◆ TASK DIRECTIONS ◆
A verbatim reproduction of the lines below, from the line containing "Open the Layout Book icon" through the line containing "This screenshot has width=1175, height=364.", both ends included, is the whole required output.

◆ INFORMATION ◆

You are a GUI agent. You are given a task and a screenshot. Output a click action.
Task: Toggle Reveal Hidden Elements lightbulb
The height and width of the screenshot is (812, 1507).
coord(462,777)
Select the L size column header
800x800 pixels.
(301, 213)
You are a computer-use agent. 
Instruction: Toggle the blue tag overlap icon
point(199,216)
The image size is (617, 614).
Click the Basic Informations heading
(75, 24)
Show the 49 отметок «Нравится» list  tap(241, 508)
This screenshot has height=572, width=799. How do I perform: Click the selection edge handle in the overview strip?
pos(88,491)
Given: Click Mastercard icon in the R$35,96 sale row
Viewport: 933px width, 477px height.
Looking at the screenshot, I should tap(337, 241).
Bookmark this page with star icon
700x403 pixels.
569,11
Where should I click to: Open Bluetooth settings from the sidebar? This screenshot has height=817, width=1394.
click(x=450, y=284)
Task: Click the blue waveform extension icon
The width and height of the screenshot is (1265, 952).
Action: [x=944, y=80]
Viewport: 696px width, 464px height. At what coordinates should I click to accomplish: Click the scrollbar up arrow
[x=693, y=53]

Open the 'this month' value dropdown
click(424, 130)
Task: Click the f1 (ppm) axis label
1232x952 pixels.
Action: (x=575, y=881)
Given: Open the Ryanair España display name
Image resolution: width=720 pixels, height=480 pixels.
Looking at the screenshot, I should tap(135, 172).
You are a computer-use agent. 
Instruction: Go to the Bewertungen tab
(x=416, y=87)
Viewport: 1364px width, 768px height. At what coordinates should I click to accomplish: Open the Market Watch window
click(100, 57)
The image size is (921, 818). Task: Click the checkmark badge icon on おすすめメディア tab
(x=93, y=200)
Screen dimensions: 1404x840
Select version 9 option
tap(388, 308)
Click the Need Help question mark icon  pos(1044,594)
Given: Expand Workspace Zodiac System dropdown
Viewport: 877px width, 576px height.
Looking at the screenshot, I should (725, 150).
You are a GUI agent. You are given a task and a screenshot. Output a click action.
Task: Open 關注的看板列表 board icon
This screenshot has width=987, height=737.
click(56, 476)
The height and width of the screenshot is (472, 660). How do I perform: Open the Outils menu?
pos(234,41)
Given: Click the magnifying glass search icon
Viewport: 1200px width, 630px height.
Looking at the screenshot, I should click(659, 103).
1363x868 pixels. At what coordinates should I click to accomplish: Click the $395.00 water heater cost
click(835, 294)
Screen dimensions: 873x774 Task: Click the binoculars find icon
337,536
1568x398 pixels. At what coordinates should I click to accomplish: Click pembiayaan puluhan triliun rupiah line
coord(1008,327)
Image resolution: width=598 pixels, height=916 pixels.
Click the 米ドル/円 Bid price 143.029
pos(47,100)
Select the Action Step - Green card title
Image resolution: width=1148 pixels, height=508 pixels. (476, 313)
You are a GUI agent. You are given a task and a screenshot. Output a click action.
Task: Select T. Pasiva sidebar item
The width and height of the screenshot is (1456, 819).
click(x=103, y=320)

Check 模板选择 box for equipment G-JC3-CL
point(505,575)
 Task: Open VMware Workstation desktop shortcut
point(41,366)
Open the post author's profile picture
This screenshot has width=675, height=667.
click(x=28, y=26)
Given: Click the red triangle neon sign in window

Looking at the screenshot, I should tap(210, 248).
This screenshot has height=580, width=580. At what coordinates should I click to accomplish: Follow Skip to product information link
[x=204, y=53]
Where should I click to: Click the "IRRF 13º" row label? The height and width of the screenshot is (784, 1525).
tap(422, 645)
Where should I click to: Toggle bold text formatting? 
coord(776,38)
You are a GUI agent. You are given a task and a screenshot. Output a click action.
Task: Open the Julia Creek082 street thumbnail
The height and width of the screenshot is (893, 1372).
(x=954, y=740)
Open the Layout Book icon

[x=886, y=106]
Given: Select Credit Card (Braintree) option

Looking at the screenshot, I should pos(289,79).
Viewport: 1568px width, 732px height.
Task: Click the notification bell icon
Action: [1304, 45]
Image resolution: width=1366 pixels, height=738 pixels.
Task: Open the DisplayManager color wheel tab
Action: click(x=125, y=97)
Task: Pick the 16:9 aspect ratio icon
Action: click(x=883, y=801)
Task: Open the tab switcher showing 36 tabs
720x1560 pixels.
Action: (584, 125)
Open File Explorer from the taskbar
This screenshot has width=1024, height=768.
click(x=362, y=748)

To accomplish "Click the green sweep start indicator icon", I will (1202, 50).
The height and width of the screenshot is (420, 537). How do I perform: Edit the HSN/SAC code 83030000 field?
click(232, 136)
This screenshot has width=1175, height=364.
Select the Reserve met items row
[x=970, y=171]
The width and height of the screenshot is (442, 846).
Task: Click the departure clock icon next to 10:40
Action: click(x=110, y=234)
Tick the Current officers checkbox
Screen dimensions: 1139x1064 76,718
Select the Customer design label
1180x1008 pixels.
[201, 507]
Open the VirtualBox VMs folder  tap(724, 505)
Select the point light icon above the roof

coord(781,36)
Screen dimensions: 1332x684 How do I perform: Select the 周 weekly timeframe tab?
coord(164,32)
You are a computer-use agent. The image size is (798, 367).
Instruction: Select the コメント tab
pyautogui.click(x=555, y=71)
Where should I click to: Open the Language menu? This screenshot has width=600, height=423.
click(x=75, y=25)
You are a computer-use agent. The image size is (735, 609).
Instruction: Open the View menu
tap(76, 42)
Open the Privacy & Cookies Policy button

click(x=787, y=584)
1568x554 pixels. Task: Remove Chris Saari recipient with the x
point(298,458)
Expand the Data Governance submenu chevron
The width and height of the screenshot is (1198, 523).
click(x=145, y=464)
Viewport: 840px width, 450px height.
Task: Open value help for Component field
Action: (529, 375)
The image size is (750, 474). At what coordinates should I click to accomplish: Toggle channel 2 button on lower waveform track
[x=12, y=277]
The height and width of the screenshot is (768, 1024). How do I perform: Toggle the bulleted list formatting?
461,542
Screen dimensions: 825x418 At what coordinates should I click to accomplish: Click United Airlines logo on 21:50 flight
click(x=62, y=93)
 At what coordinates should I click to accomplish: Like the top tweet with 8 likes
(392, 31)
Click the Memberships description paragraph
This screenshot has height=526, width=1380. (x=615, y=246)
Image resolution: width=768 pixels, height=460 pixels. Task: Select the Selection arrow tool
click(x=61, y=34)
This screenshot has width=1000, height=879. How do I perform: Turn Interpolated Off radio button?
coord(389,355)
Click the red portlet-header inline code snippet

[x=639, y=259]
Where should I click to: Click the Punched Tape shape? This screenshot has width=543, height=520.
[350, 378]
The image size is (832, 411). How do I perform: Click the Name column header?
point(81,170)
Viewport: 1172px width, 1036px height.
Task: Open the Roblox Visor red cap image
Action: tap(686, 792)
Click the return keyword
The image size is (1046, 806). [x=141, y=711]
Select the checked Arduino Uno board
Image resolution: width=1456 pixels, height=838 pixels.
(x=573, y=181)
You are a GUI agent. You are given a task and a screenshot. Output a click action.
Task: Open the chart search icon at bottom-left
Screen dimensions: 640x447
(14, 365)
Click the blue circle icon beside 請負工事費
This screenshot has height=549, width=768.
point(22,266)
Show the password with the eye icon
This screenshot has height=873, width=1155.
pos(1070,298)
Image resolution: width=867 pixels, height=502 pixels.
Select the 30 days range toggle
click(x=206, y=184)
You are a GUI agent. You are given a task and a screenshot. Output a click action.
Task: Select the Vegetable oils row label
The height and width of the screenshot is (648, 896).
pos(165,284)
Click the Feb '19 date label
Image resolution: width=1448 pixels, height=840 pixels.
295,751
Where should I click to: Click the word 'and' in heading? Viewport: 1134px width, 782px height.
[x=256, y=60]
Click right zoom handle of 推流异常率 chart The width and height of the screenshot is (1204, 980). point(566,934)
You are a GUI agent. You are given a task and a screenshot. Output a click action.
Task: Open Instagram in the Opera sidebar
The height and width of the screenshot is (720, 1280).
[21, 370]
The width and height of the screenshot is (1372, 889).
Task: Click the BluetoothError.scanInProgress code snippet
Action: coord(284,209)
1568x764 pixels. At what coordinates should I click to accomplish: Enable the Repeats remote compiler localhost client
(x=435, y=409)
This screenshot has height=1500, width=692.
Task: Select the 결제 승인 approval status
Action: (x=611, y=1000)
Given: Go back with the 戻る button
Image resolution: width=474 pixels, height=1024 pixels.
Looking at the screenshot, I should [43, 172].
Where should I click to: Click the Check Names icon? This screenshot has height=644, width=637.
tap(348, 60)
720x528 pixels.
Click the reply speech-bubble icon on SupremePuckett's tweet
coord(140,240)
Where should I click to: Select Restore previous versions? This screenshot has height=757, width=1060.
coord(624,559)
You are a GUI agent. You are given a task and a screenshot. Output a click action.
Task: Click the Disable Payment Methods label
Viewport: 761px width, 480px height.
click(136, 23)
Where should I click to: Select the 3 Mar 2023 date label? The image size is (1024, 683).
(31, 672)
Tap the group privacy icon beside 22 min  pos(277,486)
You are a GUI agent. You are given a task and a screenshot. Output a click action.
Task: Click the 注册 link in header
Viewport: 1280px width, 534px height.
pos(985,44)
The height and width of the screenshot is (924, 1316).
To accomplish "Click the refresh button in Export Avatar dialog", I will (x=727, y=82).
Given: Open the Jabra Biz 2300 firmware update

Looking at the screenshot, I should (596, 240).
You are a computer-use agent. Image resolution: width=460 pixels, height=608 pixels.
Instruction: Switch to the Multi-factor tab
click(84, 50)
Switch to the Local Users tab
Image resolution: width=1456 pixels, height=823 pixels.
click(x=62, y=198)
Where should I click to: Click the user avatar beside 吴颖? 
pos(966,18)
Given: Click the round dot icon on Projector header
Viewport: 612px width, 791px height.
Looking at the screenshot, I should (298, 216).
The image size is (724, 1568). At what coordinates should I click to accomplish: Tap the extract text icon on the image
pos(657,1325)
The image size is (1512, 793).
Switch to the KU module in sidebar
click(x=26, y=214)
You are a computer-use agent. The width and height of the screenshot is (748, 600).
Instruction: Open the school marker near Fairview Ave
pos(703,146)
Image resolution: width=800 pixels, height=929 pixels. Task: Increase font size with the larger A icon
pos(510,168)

◆ WRITTEN SOLUTION ◆
Open the Layout Book icon

[x=886, y=106]
Given: Select Credit Card (Braintree) option

Looking at the screenshot, I should pos(289,79).
Viewport: 1568px width, 732px height.
Task: Click the notification bell icon
Action: [1304, 45]
Image resolution: width=1366 pixels, height=738 pixels.
Task: Open the DisplayManager color wheel tab
Action: click(x=125, y=97)
Task: Pick the 16:9 aspect ratio icon
Action: click(x=883, y=801)
Task: Open the tab switcher showing 36 tabs
720x1560 pixels.
Action: (584, 125)
Open File Explorer from the taskbar
This screenshot has width=1024, height=768.
click(x=362, y=748)

To accomplish "Click the green sweep start indicator icon", I will (1202, 50).
The height and width of the screenshot is (420, 537). How do I perform: Edit the HSN/SAC code 83030000 field?
click(232, 136)
This screenshot has width=1175, height=364.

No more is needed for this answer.